Corruption laws in India
Public servants in India can be penalized for corruption under the Indian Penal Code, 1860
and the Prevention of Corruption Act, 1988. The Benami Transactions (Prohibition) Act,
1988 prohibits benami transactions. The Prevention of Money Laundering Act, 2002
penalises public servants for the offence of money laundering. India is also a signatory (not
ratified) to the UN Convention against Corruption since 2005. The Convention covers a wide
range of acts of corruption and also proposes certain preventive policies.
In 2021 their Corruption Perceptions Index ranked the country in 85th place out of 180, on
a scale where the lowest-ranked countries are perceived to have the most honest public
sector. Various factors contribute to corruption, including officials siphoning money from
government social welfare schemes . Examples include the Mahatma Gandhi National Rural
Employment Guarantee Act and the National Rural Health Mission. Other areas of corruption
include India's trucking industry which is forced to pay billions of rupees in bribes annually
to numerous regulatory and police stops on interstate highways.
Process followed to investigate and prosecute corrupt public servants
The three main authorities involved in inquiring, investigating and prosecuting corruption
cases are the Central Vigilance Commission (CVC), the Central Bureau of Investigation
(CBI) and the state Anti-Corruption Bureau (ACB). Cases related to money laundering by
public servants are investigated and prosecuted by the Directorate of Enforcement and the
Financial Intelligence Unit, which are under the Ministry of Finance.
• The CBI and state ACBs investigate cases related to corruption under the Prevention of
Corruption Act, 1988 and the Indian Penal Code, 1860. The CBI’s jurisdiction is the
central government and Union Territories while the state ACBs investigates cases within
the states. States can refer cases to the CBI.

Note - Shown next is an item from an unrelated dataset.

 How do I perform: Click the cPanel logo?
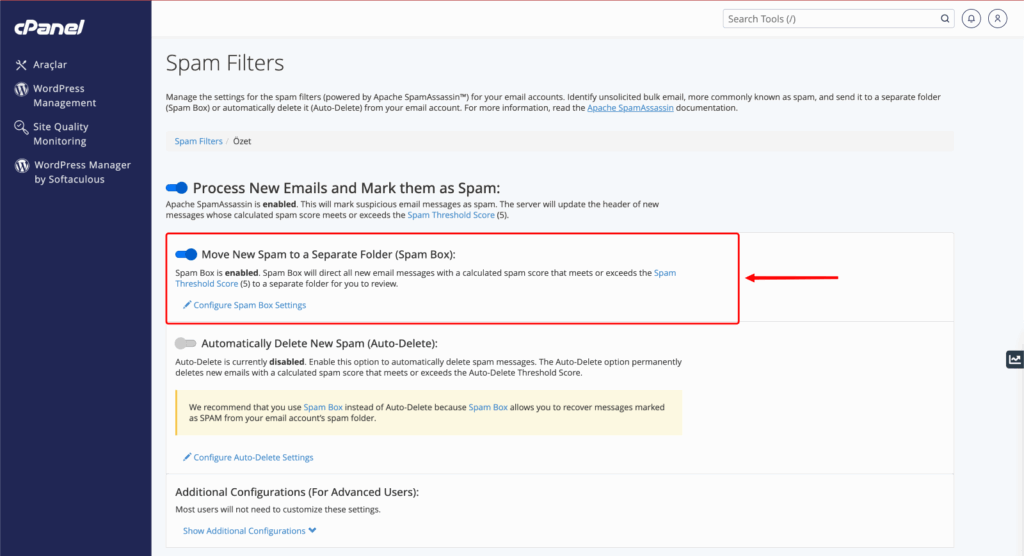tap(50, 27)
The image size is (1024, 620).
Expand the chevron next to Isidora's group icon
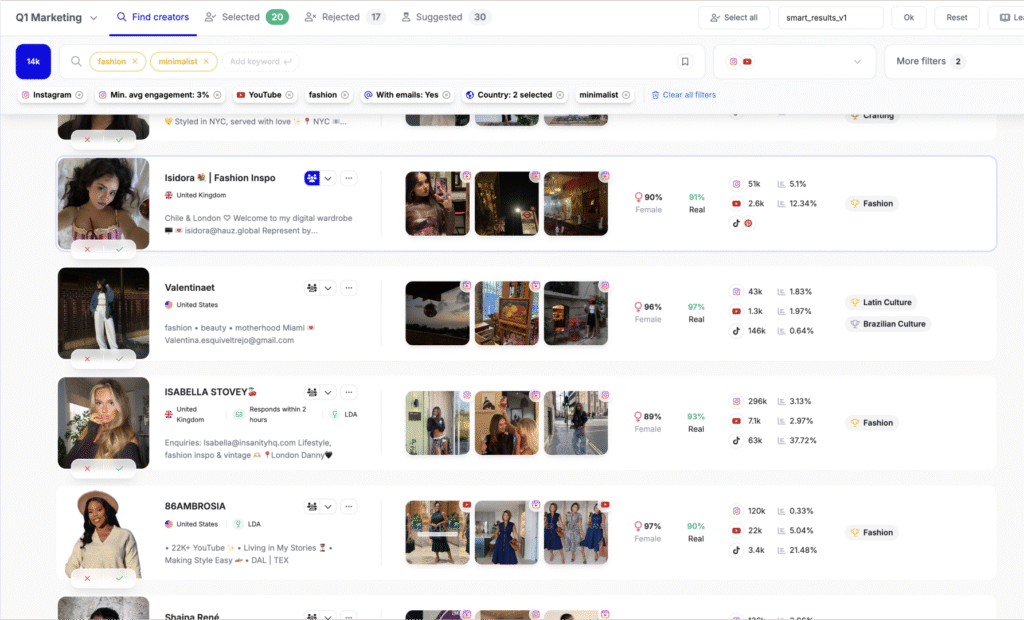click(328, 177)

• The CVC is a statutory body that supervises corruption cases in government departments.
The CBI is under its supervision. The CVC can refer cases either to the Central
Vigilance Officer (CVO) in each department or to the CBI. The CVC or the CVO
recommends the action to be taken against a public servant but the decision to take any
disciplinary action against a civil servant rests on the department authority.

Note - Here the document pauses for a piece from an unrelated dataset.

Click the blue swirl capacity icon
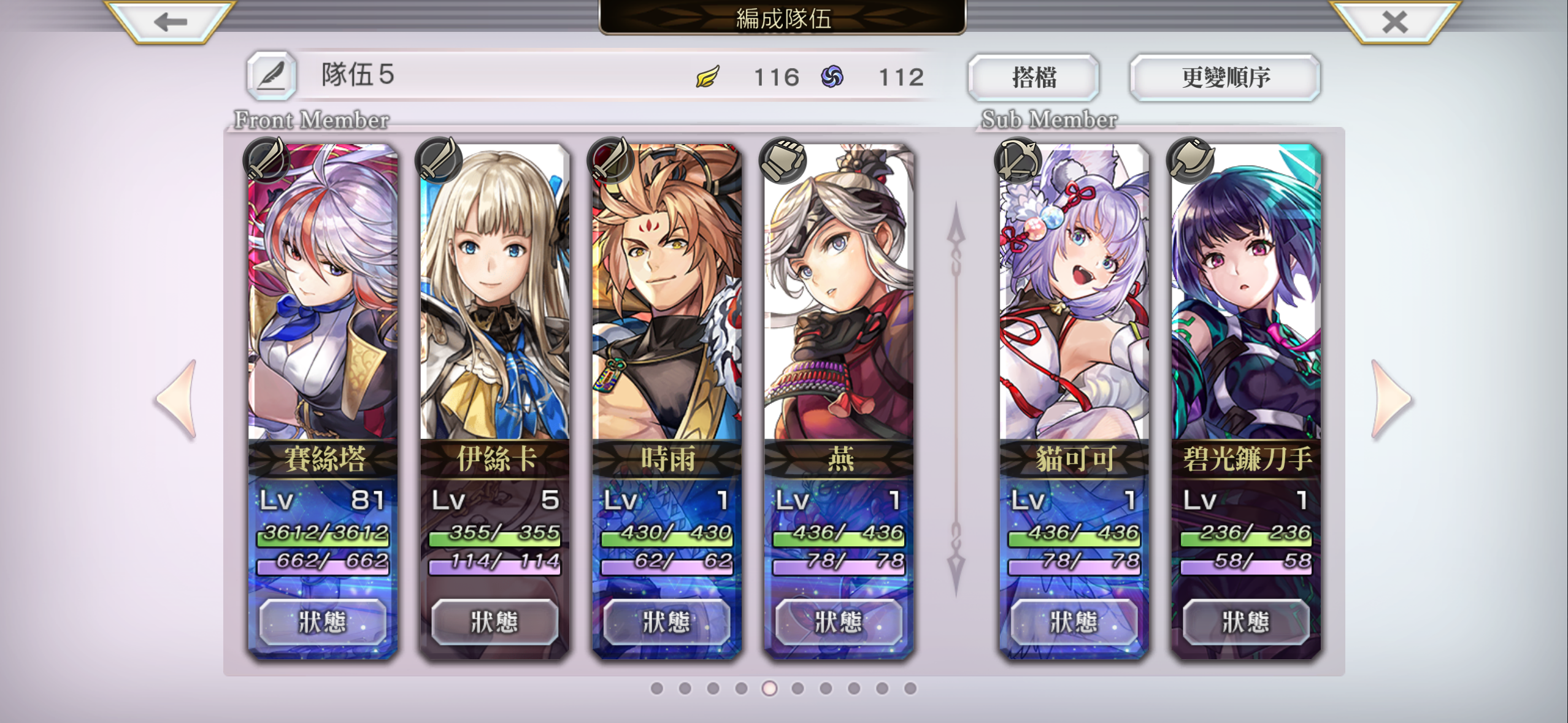This screenshot has height=723, width=1568. (832, 77)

• Prosecution can be initiated by an investigating agency only after it has the prior sanction
of the central or state government. Government appointed prosecutors undertake the
prosecution proceeding in the courts.
• All cases under the Prevention of Corruption Act, 1988 are tried by Special Judges who
are appointed by the central or state government.
What crimes are punished by this law?
1. When a public servant accepts money or gifts over and above their salary, in return for
favoring a person in their official duty.
2. When a public servant accepts gifts from a person with whom they have a business or
official relationship without paying them.
3. When a public servant is guilty of criminal misconduct such as regularly accepting bribes
to favor people during their official duty.
4. If any person accepts money or gifts in return for influencing the public servant by using
his personal connection or through illegal or corrupt methods, this person can also be
5. Any person helping the public servant commit these crimes can also be punished.